> _Task brief_:
Copy, word for word, the line containing "You are a GUI" and each line that follows it in the entries below; pictures do not belong in the copy.

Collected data

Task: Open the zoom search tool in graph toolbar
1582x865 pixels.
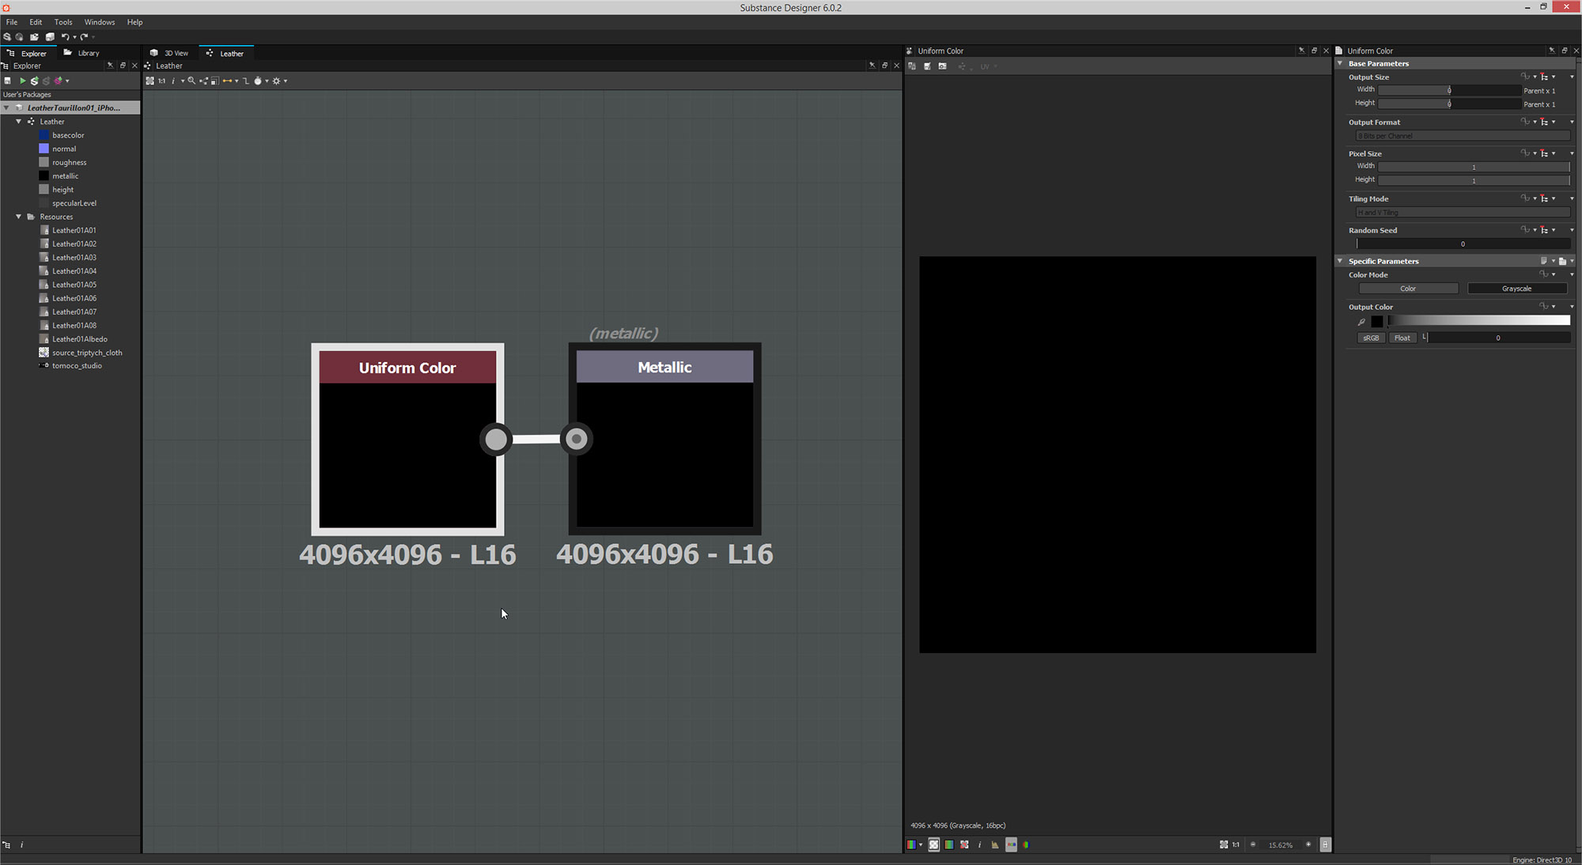Action: point(191,81)
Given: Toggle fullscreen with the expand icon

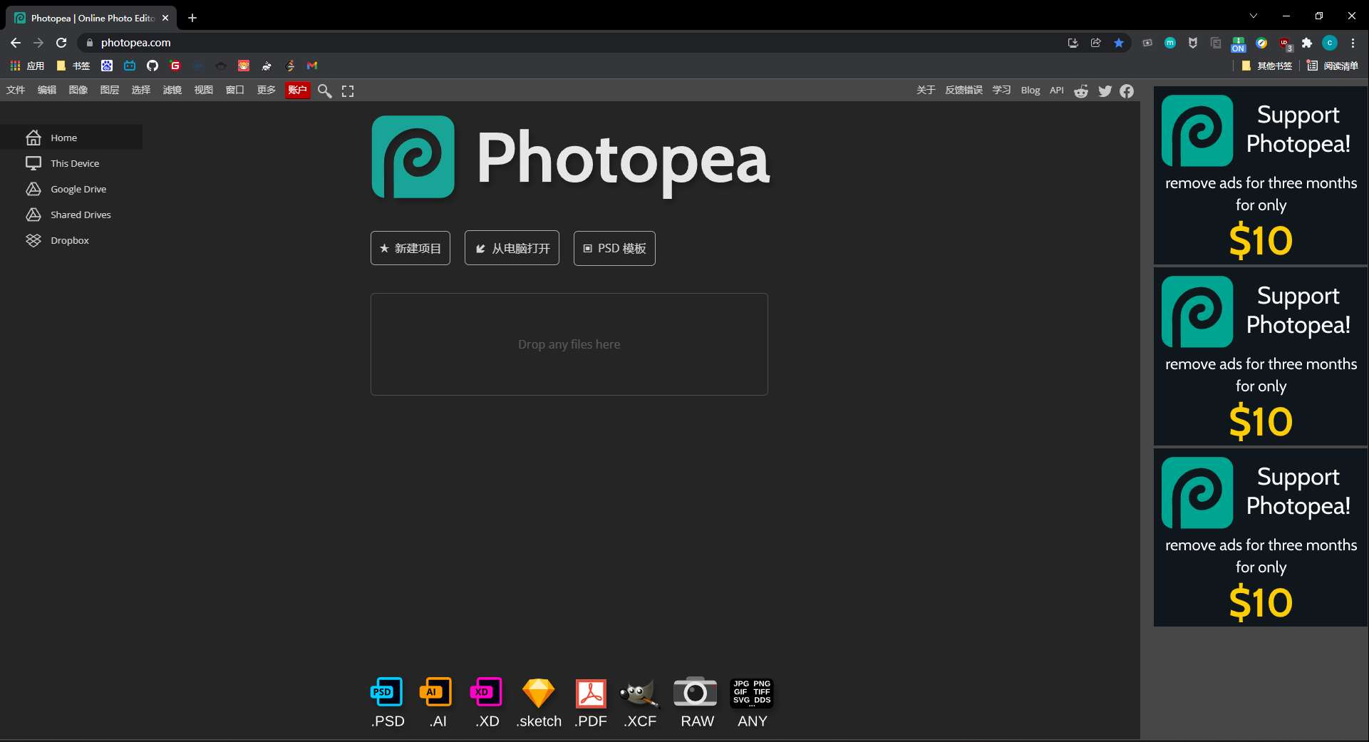Looking at the screenshot, I should [x=348, y=91].
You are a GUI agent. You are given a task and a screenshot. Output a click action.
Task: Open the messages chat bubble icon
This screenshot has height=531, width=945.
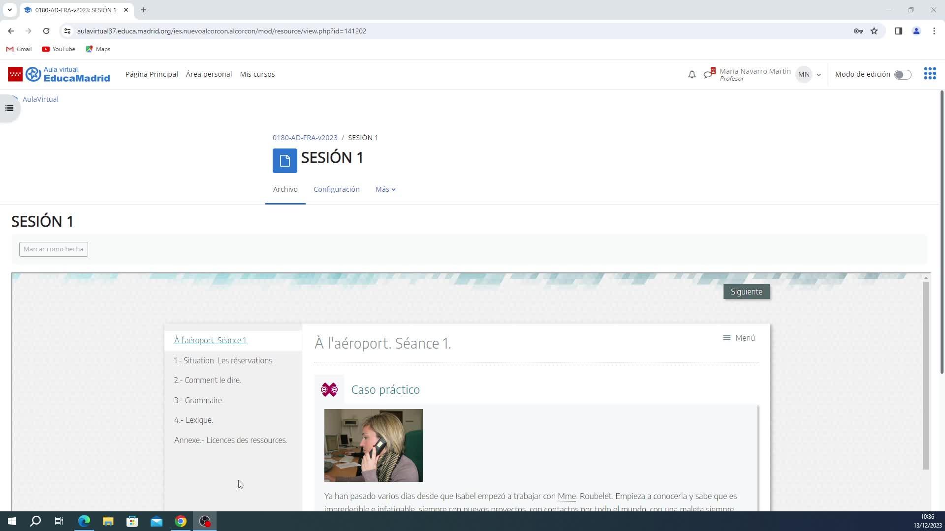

> _Task output_:
You are a GUI agent. You are given a task and a screenshot. Output a click action.
Task: Open the messages chat bubble icon
This screenshot has height=531, width=945.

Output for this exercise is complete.